(MATERIAL SHOWN)
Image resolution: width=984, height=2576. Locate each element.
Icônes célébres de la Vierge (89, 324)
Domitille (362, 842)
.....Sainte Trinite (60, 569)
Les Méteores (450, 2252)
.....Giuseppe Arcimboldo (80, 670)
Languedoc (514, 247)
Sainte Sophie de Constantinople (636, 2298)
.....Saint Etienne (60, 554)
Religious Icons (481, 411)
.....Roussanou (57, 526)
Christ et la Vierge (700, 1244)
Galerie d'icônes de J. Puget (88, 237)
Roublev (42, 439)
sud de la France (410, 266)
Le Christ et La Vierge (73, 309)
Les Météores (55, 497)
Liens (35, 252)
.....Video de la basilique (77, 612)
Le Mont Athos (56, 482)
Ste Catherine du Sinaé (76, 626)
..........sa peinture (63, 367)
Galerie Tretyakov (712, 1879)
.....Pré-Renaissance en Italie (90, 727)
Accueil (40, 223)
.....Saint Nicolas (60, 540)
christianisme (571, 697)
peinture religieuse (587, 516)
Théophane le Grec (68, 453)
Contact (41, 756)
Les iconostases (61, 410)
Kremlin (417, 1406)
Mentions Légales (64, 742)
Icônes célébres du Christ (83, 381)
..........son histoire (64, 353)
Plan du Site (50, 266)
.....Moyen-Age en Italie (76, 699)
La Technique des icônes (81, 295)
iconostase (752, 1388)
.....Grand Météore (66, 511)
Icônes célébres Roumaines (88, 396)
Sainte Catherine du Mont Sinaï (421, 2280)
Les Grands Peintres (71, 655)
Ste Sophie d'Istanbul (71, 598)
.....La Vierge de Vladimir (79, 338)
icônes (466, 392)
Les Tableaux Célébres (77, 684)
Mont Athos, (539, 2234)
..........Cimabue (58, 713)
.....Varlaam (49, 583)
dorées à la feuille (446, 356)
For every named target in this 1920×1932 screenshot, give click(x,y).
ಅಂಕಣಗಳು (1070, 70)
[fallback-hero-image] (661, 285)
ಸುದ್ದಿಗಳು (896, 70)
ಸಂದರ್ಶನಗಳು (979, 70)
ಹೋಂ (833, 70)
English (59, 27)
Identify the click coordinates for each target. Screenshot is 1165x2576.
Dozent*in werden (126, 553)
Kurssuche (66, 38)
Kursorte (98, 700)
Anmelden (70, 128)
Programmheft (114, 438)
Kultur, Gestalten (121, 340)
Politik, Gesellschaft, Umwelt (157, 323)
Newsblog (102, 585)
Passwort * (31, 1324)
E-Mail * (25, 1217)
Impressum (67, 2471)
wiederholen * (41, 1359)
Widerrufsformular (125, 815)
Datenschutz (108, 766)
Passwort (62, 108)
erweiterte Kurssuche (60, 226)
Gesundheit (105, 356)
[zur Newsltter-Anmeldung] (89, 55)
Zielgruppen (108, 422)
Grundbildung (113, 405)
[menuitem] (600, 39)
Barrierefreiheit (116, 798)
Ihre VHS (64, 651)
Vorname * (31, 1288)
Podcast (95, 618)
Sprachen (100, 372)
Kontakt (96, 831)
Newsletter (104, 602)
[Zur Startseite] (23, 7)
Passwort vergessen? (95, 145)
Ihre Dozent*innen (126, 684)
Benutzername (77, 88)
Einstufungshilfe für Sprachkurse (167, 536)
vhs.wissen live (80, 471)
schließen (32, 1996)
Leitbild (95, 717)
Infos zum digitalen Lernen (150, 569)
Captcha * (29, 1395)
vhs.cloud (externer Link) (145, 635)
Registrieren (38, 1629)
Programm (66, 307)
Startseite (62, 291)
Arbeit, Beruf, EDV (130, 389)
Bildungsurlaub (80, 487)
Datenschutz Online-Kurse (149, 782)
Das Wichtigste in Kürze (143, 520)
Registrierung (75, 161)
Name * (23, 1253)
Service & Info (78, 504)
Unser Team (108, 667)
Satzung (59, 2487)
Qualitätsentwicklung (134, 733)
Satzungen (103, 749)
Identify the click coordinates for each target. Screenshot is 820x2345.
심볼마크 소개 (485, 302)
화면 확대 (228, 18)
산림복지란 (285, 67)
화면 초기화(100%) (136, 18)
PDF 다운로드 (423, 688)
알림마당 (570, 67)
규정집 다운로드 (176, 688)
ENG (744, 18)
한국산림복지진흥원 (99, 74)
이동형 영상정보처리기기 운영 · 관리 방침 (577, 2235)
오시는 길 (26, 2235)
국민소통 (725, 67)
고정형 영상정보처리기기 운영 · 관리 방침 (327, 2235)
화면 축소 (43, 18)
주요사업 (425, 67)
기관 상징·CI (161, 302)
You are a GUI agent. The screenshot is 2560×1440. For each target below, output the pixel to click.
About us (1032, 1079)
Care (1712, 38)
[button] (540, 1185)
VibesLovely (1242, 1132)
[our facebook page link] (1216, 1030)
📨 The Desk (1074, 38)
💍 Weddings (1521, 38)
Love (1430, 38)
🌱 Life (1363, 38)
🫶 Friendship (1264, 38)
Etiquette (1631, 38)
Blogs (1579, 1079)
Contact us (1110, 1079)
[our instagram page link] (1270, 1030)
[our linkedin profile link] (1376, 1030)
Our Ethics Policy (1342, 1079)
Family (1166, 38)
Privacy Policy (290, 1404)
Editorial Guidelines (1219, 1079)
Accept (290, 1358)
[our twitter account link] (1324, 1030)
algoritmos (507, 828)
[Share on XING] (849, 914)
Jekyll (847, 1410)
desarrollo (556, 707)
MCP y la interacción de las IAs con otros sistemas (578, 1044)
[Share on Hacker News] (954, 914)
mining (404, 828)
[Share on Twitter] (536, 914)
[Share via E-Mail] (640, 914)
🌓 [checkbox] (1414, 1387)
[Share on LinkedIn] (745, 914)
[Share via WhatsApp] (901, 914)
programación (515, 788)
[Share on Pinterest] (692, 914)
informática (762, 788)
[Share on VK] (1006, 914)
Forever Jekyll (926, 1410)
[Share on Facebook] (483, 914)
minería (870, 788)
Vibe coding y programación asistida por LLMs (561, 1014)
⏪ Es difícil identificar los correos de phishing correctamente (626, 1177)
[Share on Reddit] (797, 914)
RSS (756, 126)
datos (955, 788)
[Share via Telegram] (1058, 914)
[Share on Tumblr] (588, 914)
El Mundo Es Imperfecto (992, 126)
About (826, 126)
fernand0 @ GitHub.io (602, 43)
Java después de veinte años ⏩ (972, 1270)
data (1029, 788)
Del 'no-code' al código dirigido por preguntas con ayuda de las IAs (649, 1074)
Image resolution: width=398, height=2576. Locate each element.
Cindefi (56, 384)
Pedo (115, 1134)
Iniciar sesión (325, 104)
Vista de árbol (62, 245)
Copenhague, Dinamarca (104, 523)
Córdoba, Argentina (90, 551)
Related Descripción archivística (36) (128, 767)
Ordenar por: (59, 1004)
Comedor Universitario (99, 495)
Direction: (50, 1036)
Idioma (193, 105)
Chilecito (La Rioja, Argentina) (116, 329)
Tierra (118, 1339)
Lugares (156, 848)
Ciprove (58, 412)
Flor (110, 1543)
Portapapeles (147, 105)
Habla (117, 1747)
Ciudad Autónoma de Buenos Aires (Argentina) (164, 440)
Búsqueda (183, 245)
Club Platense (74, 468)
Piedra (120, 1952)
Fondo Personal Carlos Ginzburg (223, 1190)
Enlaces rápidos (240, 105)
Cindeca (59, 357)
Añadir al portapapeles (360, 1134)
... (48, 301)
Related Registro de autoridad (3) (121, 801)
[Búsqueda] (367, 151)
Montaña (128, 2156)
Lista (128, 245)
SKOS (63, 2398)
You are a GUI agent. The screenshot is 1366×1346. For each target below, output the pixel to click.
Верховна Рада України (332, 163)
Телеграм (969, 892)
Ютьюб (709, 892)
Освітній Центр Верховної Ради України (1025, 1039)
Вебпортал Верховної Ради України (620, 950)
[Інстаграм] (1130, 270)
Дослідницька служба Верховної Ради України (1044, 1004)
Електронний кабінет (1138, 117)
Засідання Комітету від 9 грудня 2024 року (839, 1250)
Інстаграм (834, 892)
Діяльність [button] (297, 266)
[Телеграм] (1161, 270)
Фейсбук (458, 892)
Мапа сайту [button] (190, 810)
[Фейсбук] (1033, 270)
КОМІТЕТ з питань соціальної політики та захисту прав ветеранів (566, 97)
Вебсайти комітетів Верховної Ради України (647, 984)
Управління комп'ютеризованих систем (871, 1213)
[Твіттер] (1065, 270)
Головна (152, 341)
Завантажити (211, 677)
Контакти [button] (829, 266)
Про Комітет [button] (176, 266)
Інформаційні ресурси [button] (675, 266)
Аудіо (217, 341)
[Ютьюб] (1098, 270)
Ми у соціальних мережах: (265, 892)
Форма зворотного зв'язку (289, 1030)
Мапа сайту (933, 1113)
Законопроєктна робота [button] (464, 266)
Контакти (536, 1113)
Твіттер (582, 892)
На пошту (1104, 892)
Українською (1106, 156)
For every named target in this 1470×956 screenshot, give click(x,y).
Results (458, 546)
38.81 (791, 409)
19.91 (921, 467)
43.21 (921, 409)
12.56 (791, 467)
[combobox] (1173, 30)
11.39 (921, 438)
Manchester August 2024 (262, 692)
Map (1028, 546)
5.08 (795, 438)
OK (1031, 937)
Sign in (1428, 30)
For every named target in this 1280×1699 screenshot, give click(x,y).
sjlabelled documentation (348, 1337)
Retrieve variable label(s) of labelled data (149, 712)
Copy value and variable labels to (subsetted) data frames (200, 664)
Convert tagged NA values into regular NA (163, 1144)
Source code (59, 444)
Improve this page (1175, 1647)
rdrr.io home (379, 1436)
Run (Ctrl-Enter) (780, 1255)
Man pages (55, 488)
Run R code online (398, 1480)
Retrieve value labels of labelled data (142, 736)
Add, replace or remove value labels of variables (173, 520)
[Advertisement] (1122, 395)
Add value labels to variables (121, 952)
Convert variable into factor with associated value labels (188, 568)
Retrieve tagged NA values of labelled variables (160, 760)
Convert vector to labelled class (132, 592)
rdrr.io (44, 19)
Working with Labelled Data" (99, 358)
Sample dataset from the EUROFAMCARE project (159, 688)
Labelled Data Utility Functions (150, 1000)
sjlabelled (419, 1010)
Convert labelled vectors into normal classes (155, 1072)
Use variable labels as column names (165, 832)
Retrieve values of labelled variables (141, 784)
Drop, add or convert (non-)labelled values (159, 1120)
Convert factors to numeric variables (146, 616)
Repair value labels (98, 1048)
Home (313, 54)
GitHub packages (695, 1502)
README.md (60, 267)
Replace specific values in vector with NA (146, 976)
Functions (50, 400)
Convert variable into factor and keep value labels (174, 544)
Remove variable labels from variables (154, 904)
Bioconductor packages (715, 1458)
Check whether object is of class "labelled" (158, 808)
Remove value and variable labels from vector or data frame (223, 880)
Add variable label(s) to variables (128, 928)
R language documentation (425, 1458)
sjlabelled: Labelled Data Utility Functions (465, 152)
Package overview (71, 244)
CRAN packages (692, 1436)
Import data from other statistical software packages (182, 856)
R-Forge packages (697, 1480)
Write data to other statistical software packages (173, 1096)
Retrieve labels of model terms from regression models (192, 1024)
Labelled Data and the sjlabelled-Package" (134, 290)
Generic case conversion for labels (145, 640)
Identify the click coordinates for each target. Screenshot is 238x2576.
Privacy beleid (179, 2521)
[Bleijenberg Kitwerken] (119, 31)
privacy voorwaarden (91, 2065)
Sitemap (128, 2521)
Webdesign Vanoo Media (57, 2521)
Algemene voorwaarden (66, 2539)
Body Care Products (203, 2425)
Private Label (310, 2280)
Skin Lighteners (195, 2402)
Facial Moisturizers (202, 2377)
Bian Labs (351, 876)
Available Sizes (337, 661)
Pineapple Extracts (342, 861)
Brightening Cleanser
(End MATERIAL SHOWN)
PROBLEM TO SOLVE: Copy each line of the preceding data that contains the string "every".

ANSWER FOR THIS EXERCISE:
For every named target in this 1920×1932 screenshot, give click(x,y).
For every named target in this 1470×956 screenshot, give click(x,y).
For every named target in this 1280×1699 screenshot, give click(x,y).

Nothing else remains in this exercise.